Repeat only the lines from the one containing "Instruction: Click verified" to the final line below, exactly as they read, and leave every picture out.
***
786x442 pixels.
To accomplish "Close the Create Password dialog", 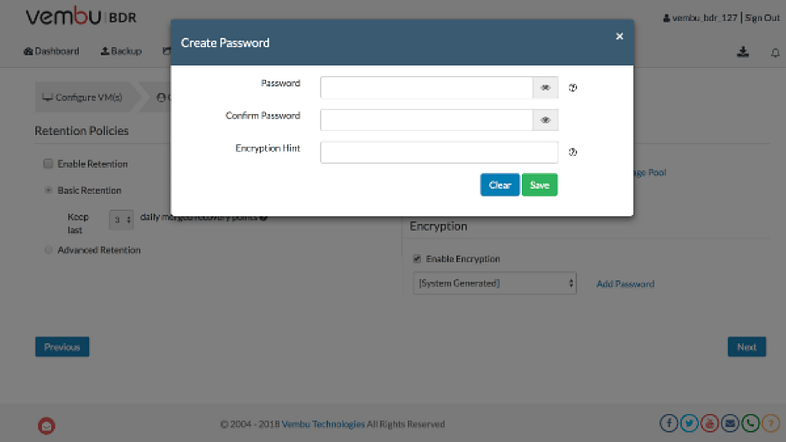I will pos(619,37).
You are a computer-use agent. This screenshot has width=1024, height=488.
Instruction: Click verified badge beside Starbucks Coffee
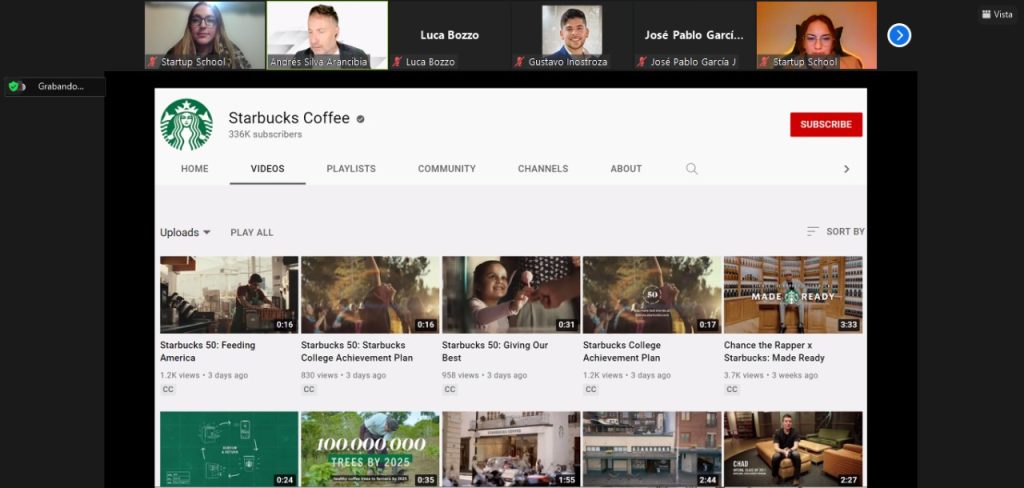click(x=361, y=119)
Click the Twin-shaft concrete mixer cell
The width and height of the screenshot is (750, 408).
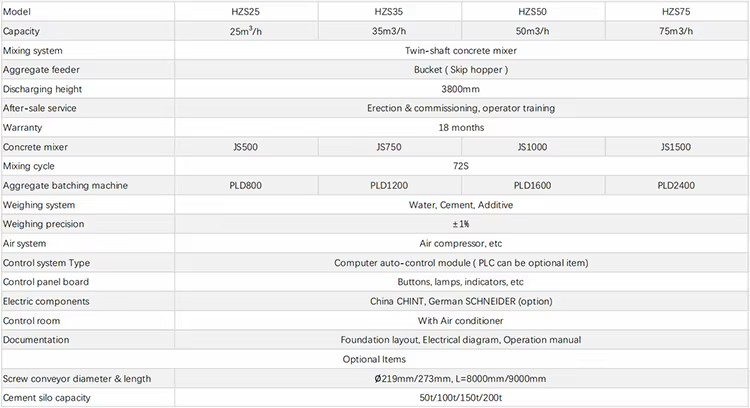tap(461, 50)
***
EXERCISE RESULT:
Instruction: Click verified badge beside Starbucks Coffee
click(x=361, y=119)
Click the Twin-shaft concrete mixer cell
The width and height of the screenshot is (750, 408).
tap(461, 50)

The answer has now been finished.